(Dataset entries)
▽
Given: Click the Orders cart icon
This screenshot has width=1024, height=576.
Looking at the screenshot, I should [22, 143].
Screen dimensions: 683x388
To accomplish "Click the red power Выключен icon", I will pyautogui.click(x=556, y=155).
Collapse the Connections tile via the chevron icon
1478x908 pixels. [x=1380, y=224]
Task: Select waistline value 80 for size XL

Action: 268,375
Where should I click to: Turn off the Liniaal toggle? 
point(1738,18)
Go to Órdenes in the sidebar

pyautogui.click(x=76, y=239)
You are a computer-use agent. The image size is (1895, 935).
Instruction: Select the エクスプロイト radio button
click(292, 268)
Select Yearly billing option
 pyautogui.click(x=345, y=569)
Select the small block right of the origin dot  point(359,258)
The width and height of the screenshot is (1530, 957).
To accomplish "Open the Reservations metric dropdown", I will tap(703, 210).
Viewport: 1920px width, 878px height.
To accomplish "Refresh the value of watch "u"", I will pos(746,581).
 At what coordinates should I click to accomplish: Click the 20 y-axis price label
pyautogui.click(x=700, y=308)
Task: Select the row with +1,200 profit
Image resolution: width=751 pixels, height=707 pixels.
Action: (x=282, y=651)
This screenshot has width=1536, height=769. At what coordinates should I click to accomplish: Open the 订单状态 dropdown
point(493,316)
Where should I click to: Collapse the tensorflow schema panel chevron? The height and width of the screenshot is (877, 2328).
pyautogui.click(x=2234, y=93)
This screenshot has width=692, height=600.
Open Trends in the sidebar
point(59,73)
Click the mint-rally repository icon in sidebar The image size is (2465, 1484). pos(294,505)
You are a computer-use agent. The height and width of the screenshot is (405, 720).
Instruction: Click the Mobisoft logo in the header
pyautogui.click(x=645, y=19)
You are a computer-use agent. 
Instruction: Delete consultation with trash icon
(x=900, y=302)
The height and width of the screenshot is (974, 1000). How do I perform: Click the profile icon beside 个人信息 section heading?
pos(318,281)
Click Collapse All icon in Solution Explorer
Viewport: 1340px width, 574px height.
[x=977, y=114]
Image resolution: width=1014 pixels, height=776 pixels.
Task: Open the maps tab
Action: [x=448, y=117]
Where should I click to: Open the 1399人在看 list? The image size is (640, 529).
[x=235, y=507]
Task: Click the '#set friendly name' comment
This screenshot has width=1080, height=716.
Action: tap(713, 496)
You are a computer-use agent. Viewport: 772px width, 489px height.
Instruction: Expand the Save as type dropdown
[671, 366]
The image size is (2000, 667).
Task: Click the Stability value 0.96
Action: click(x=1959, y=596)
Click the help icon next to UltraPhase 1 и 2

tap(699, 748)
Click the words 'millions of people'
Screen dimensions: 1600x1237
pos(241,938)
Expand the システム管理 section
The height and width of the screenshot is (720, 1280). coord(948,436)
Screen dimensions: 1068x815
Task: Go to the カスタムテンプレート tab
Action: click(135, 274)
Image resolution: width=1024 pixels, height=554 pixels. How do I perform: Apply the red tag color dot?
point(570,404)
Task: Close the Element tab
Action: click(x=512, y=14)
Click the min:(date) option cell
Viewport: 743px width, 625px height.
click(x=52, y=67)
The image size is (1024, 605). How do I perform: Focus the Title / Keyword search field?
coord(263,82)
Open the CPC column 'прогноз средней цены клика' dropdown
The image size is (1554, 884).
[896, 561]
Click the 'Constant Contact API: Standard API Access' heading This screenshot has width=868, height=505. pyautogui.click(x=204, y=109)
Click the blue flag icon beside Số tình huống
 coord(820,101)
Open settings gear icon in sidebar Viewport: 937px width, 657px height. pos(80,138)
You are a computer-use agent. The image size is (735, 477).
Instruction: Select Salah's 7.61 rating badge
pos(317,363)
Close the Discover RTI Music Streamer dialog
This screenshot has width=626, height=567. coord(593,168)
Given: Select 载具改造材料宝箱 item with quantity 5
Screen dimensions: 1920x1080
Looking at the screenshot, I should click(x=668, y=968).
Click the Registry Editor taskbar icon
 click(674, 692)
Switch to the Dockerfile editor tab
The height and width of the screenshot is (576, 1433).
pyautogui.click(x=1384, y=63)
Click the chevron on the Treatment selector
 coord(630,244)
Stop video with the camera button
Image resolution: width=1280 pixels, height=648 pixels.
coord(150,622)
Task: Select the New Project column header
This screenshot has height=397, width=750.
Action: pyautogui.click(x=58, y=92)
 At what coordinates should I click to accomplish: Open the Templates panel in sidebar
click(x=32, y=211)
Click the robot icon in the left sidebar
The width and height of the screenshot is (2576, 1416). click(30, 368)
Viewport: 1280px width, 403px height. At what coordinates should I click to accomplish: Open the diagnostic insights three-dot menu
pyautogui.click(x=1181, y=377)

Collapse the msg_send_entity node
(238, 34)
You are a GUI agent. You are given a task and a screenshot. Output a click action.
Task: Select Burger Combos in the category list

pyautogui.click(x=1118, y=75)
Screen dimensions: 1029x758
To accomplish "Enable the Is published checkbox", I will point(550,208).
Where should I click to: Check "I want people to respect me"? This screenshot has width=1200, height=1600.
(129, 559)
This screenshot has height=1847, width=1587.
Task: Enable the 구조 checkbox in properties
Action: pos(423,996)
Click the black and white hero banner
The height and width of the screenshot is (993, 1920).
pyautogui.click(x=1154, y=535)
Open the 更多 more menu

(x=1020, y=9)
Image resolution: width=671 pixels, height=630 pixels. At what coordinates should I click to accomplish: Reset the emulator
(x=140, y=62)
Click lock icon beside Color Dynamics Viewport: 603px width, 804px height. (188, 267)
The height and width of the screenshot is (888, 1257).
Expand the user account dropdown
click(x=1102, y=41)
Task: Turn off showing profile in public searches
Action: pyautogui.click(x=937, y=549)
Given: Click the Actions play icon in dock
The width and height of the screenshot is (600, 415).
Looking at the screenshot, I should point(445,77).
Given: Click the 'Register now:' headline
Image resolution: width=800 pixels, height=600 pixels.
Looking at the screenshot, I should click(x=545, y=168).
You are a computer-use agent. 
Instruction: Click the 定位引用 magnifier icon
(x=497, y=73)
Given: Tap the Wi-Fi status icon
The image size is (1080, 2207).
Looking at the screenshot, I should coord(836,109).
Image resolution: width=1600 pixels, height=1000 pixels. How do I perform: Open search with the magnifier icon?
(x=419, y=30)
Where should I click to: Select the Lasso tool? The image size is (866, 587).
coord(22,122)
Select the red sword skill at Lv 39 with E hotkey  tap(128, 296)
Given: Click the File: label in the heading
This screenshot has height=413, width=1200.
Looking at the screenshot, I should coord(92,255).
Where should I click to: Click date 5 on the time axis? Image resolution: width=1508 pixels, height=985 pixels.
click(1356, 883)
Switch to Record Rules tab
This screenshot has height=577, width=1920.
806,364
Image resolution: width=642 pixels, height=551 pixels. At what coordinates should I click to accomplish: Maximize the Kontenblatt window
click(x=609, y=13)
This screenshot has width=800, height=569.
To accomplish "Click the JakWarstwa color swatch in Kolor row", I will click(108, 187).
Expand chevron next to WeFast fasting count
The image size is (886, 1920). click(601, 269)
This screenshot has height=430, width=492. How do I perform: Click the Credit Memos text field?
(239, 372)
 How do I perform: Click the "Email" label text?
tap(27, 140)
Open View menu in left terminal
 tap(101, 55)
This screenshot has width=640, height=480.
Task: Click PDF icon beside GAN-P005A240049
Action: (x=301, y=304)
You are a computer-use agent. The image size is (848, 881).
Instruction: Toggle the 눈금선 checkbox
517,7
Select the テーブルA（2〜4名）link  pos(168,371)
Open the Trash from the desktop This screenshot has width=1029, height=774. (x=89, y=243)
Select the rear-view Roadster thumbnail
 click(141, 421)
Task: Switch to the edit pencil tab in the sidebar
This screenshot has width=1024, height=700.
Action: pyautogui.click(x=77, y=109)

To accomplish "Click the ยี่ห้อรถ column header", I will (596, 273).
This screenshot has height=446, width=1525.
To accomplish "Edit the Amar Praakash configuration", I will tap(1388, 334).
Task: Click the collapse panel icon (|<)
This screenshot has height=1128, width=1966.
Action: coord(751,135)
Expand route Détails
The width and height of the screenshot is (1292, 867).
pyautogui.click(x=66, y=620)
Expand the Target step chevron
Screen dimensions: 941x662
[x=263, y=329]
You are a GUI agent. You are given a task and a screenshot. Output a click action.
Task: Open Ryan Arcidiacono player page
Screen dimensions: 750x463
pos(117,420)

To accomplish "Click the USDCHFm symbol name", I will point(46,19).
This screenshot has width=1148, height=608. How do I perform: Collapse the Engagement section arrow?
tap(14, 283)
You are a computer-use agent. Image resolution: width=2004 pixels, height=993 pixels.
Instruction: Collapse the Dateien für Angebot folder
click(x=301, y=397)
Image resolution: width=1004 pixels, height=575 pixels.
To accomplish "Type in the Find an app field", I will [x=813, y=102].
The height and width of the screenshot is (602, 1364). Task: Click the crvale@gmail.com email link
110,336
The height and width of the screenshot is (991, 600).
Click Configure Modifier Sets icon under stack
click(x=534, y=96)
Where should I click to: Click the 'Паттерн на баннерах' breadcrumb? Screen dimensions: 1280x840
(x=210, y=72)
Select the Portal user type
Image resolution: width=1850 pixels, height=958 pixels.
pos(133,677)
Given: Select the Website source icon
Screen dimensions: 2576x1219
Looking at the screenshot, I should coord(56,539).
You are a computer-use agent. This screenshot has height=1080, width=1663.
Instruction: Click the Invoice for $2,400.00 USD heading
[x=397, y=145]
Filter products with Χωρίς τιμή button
△
#### [WHAT YOU WILL DO]
What lines in the data hold the word "agent"? Return them.

#### [EXERCISE OUTPUT]
You are a computer-use agent. The image size is (1895, 935).
You are a computer-use agent. The height and width of the screenshot is (405, 720).
You are a computer-use agent. 
You are a computer-use agent. Viewport: 772px width, 489px height.
You are a computer-use agent. The image size is (735, 477).
You are a GUI agent. You are given a task and a screenshot. Output a click action.
You are a computer-use agent. 
You are a computer-use agent. The image size is (848, 881).
You are a GUI agent. You are given a task and a screenshot. Output a click action.
You are a computer-use agent. Image resolution: width=2004 pixels, height=993 pixels.
You are a computer-use agent. This screenshot has height=1080, width=1663.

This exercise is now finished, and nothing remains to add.